--- START TEXT EXTRACT ---

IPP> "IPP" == "DPA"

IPP> "IPP" == "DPA"

IPP> "IPP" == "DPA"

JK Martin jkm at underscore.com
Thu Mar 20 15:23:17 EST 1997


Harry and Scott,


Well said, indeed.  (Normally I would not append original messages
in their entirety in a response, but since the words are so compelling,
I have done so in this case so that others may immediately reference
those opinions.)


Since DPA wants to cover the entire known universe, then fine.
Let it do so...and let the market react accordingly.


However, why can't IPP be *initially* developed to be very, very
simple, thereby garnering rapid acceptance across the board in the
marketplace?  (In much the same manner as HTTP, SMTP, etc, as Scott has
pointed out.)


It really appears (to me, anyway) that the very same people who
developed DPA over an EIGHT YEAR PERIOD are now trying to simply use
IPP as a front-end to DPA back-end engines and related technologies.


Interfacing DPA to IPP should be done in the same manner (and same
attitude, for that matter) as is being done for LPR/LPD.  It's really
that simple.


One other thing is worthy of mention here, along the lines of
complexity vs. simplicity.  The PMP group has been wrestling with the
issues surrounding implementation of the Printer MIB now for quite some
time; same goes for the never-seems-to-complete Job Monitoring MIB by
the JMP group.  You would think the IPP participants could learn
something from the issues the PMP and JMP groups have encountered when
trying to deal with a "too fat" specification.


However, if you notice, almost all of the major contributors of the IPP
effort are new to the PWG organization, and have no real working
experience whatsoever in the history of the PMP group, in particular.
It would be more than instructive if those participants could take some
time to understand the ramifications of the work done by the PMP group
(and that of the ongoing JMP effort), particularly with respect to
time-to-market issues surrounding implementation.


I, for one, am really afraid we are destined to repeat the mistakes
of the PMP and JMP groups for the IPP initiative if we continue down
the path of "cover the world" complexities.  It might be useful to
recall the famous quote:


	"Those who ignore the past are bound to repeat it."


Harry and Scott have voiced their opinions regarding the need to
keep IPP simple.  Roger also voiced an opinion; however, with all
due respect, his comments made it sound as if the IPP was in some
way *required* to satisfy all known requirements, based on apparent
market demand.


Any other opinions out there?  Now would be a great time to hear from
everyone on this issue...before it's too late.


	...jay


----- Begin Included Message -----


From: Harry Lewis <harryl at us.ibm.com>
To: <ipp at pwg.org>
Subject: IPP> "IPP" == "DPA"
Date: Thu, 20 Mar 1997 11:31:29 -0500


Classification:
Prologue:
Epilogue: Harry Lewis - IBM Printing Systems


Jay said...

--- END TEXT EXTRACT ---
--- START INFORMATION PROVIDED ---

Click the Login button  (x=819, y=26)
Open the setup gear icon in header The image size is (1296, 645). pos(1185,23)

--- END INFORMATION PROVIDED ---
--- START INFORMATION PROVIDED ---

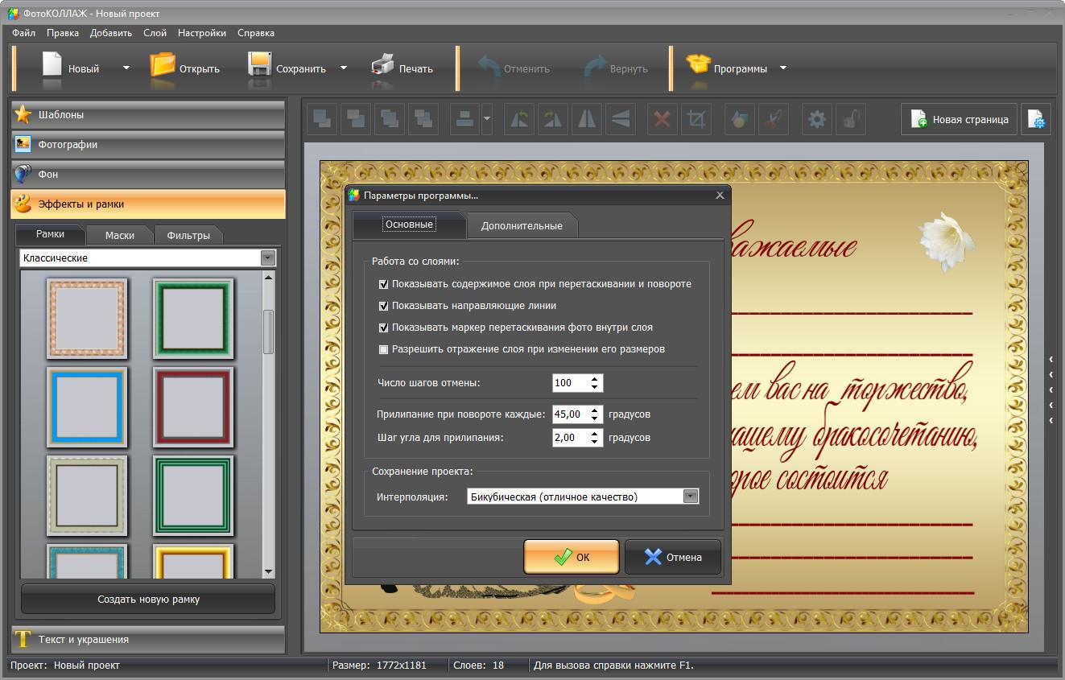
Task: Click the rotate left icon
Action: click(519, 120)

--- END INFORMATION PROVIDED ---

THE TASKS:
**A)** In the mailing-list post about IPP, above the entries, retype the part that opens with the words containing "It really appears" and closes with "and related technologies.".
**B)** Condense the paragraph of the mailing-list post about IPP that begins "One other thing is worthy of mention here" into two sentences, keeping its main facts.
**C)** Carry on the mailing-list post about IPP from its final line.

RESULTS OF THE TASKS:
**A)**
It really appears (to me, anyway) that the very same people who
developed DPA over an EIGHT YEAR PERIOD are now trying to simply use
IPP as a front-end to DPA back-end engines and related technologies.

**B)** The PMP group has struggled for a long time with implementing the Printer MIB, and the JMP group's Job Monitoring MIB never seems to be completed. IPP participants could learn from the problems these groups met in dealing with a "too fat" specification.

**C)**
>After reviewing Tom Hasting's most recent issues document, it is
>really starting to appear that "IPP" is simply the 1990's name
>for "DPA" in terms of scope and complexity.


>Does anyone else out there share this view?


Yes, I have express this sentiment when reviewing other IPP documents.
I can't "complain" because I've been unable to participate as heavily
as I'd like in the extremely rapid pace of IPP development, therefore,
I haven't been able to contribute any meaningful alternatives.  I'm
still trying to pare back the Job MIB to something that will work in a
printer! It's where I'm currently focused. (I guess someone has to
bring up the rear ;-).


Just as an observation - and I'll admit to being parochial toward lower
cost embedded controllers, not necessarily representing the "total" IBM
or industry world of printing - it seems like not only DPA, but
specifically the constant bringing of SERVER function into the picture
is what makes it so complex. I'm not saying this is not valid or
necessary, but I feel like there are already products developed or
being developed on DPA (Tom even referenced these as existing
applications that can't be "broken" when I recommended changing
JobState to one object rather than 2). It's fine for DPA to cover all
the complexities of job sets, job ordering, print pooling, holding
'till midnight, documents that make up jobs etc. etc.  etc..., but why
do we have to push ALL this into IPP? Why can't IPP facilitate web
submission and web feedback, freeing network print from the LOCAL area
network, and still let DPA applications manage the complex enterprise
where and when appropriate.


Don't get me wrong - I feel DPA and DPA applications have a definite
place and a great value in many large enterprises. I want IPP and DPA
apps to interoperate. I just don't want IPP to *become* DPA (same goes
for the Job MIB).


Harry Lewis - IBM Printing Systems




----- End Included Message -----




----- Begin Included Message -----


Date: Thu, 20 Mar 1997 10:23:59 -0700
From: Scott Isaacson <Scott_Isaacson at novell.com>
To: ipp at pwg.org, jkm at underscore.com
Subject: IPP> "IPP" == "DPA" -Reply


DPA seems like an "everthing in it from the beginning" type of standard
with implementations that are "NOT everything in it" 


I was hoping that IPP would follow the IETF approach: keep it simple
and make it a reality.  In other words, IPP should be "just the basics
from the beginning" with implmentations that are also "just the
basics"  Then there is some sort of growth path with new versions with
more attributes etc...


Look at HTML, HTTP, SMTP, FTP...


THE REASON WHY THEY WIN IS BECAUSE THEY ARE STUPIDLY SIMPLE.  THEN THEY
GET ACCEPTED AND THEN THEY GROW rather than coming in with EVERYTHING
in the spec, NOTHING gets implemented, and there is NO SUCCESS


Some days I am tempted to rip the whole model document right in half
and just leave jobs status and printer status attributes.  We all know
that is too simple, but since we all lean (myself included) to be too
complex maybe we just need some balance.


Scott




>>> JK Martin <jkm at underscore.com> 03/20/97 03:27am >>>
After reviewing Tom Hasting's most recent issues document, it is
really starting to appear that "IPP" is simply the 1990's name
for "DPA" in terms of scope and complexity.


Does anyone else out there share this view?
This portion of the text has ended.